** Stored data entries **
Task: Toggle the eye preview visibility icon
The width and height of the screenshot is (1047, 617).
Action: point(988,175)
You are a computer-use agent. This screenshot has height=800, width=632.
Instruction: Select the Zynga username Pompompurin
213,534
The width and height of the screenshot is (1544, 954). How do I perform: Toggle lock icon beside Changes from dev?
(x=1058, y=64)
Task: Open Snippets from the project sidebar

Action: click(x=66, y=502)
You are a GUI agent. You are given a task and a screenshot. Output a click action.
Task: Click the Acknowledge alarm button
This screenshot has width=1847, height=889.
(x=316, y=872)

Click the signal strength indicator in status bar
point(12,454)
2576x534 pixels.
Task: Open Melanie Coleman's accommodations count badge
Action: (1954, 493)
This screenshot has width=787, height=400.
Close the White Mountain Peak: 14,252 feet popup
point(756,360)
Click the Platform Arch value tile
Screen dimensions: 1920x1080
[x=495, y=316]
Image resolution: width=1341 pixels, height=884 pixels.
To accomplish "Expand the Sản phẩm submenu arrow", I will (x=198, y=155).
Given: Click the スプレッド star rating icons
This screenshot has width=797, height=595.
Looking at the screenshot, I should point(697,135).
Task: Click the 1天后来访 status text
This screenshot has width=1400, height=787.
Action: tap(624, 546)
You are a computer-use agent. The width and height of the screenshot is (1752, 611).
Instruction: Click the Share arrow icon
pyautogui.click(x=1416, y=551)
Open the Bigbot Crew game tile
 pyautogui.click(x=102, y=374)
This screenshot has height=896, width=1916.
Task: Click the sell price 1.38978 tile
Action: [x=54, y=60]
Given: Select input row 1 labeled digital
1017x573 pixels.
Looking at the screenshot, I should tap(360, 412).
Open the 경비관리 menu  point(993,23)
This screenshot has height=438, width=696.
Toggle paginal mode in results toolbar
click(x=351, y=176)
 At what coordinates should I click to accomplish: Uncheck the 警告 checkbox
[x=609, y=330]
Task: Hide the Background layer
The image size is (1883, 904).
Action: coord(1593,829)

** Task goal **
In the records above, locate the line that contains "Close the White". Repeat it and every line after it, exactly, and nothing else.

** Response for this exercise **
Close the White Mountain Peak: 14,252 feet popup
point(756,360)
Click the Platform Arch value tile
Screen dimensions: 1920x1080
[x=495, y=316]
Image resolution: width=1341 pixels, height=884 pixels.
To accomplish "Expand the Sản phẩm submenu arrow", I will (x=198, y=155).
Given: Click the スプレッド star rating icons
This screenshot has width=797, height=595.
Looking at the screenshot, I should point(697,135).
Task: Click the 1天后来访 status text
This screenshot has width=1400, height=787.
Action: tap(624, 546)
You are a computer-use agent. The width and height of the screenshot is (1752, 611).
Instruction: Click the Share arrow icon
pyautogui.click(x=1416, y=551)
Open the Bigbot Crew game tile
 pyautogui.click(x=102, y=374)
This screenshot has height=896, width=1916.
Task: Click the sell price 1.38978 tile
Action: [x=54, y=60]
Given: Select input row 1 labeled digital
1017x573 pixels.
Looking at the screenshot, I should tap(360, 412).
Open the 경비관리 menu  point(993,23)
This screenshot has height=438, width=696.
Toggle paginal mode in results toolbar
click(x=351, y=176)
 At what coordinates should I click to accomplish: Uncheck the 警告 checkbox
[x=609, y=330]
Task: Hide the Background layer
The image size is (1883, 904).
Action: coord(1593,829)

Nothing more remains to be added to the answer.